Friday, May 26, 2006

Poetics

Poetics

Someone helped form an answer to a question I had for a long time yesterday. He was both articulate and interesting, so here’s what I may have resolved. The question is: ‘Why poetry?’ as in ‘why poetry to express ideas, versus other forms like essay, narrative, etc.?’ Basicly, it gets to the question on the role of art. The answer I like revolves around two ideas: grammar and audience.

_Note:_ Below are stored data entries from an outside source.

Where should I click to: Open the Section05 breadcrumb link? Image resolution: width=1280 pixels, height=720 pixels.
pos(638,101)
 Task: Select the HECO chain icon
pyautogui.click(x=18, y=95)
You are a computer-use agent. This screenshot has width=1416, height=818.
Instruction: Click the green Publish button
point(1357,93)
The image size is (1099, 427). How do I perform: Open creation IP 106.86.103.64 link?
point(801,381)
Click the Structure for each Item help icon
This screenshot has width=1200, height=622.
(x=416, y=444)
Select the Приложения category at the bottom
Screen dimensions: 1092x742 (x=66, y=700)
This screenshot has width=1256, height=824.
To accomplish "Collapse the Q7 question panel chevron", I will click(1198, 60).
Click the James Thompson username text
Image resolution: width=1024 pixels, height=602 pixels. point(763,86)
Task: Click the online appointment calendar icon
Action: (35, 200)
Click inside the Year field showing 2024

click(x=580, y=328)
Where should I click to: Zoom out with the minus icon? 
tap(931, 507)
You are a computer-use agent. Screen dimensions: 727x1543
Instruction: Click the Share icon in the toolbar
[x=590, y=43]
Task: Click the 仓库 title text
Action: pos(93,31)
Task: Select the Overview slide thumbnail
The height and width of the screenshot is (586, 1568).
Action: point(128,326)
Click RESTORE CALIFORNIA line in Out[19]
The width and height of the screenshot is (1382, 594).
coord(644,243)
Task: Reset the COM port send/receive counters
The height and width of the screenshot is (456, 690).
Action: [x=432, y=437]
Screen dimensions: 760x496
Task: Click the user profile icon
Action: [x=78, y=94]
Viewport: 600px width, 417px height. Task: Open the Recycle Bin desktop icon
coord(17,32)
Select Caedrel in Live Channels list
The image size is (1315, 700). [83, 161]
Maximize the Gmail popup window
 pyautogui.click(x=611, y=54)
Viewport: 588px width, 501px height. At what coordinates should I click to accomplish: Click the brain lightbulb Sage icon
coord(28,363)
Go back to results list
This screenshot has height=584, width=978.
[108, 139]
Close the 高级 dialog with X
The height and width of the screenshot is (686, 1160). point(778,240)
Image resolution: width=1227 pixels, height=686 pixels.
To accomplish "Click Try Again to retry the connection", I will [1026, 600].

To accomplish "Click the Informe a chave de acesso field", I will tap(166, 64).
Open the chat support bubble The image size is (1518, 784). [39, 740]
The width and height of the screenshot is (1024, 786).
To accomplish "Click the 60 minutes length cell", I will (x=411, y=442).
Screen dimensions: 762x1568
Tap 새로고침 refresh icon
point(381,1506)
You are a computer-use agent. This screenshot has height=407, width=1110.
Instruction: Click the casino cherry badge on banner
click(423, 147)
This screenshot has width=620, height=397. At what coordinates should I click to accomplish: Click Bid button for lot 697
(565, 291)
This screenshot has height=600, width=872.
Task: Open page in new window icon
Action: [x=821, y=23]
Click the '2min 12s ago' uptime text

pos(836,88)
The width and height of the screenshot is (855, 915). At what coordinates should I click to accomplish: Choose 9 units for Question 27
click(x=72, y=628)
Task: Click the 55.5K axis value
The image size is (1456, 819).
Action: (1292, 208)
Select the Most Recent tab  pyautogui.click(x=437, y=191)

Poetry’s relationship to grammar gives it emotional and expressive power. Grammatical constructions of more formal discourses constrain ideas by constraining writing to particular forms and structures. Free association that sometimes better reflects development of thought gets short changed under formal or linear standards of writing. So, freedom from formal grammar allows space for direct development of emotions as much as theoretical constructs or abstract description. It provides a direct way of conveying emotion that doesn’t rely solely on description, metaphor, etc. Alternately, poetry develops its own grammar, in rhyme structure, etc. to develop clarity of expression better suited to the form. Either way, the forms of grammar applied to poetry aren’t imposed by ‘external’ demands/standards.

The second facet concerns the audience. Poetry as a form gains meaning by the emotions it conveys and the impact on the reader, as much as it does in the mind of the author. Attention to pauses, timing and layout stems from concern for how the reader/audience receives as work. Intent of the author is tied to the reception of the audience, developing new forms of expression and demands of interpersonal dialogue. The subset of this question concerns sound. Poetry has a determinate relationship to sound that other forms of expression don’t. As performance or art, the poet gives time and effort to developing a mature sense of sound. Sound gives the work a more material link to the human body and the physical world, achieving a certain depth of connection that cannot be found in purely cerebral or abstract modes.

These things are limitations in some instances. As deeply interpersonal art, poetry is strained to express more complex political demands that extend beyond an immediate author/reader context. Many political questions involve questions of societal practice that adapt poorly to a form that demands primarily personal investment. It parallels photography in being constrained from articulating logos or complex rational argument, even while being a supplement that binds argument in a material foundation.

On that note, I have been writing silly poems.

Duncan

1 Comments:

Blogger shell said...

silly poems? won't you share some with us?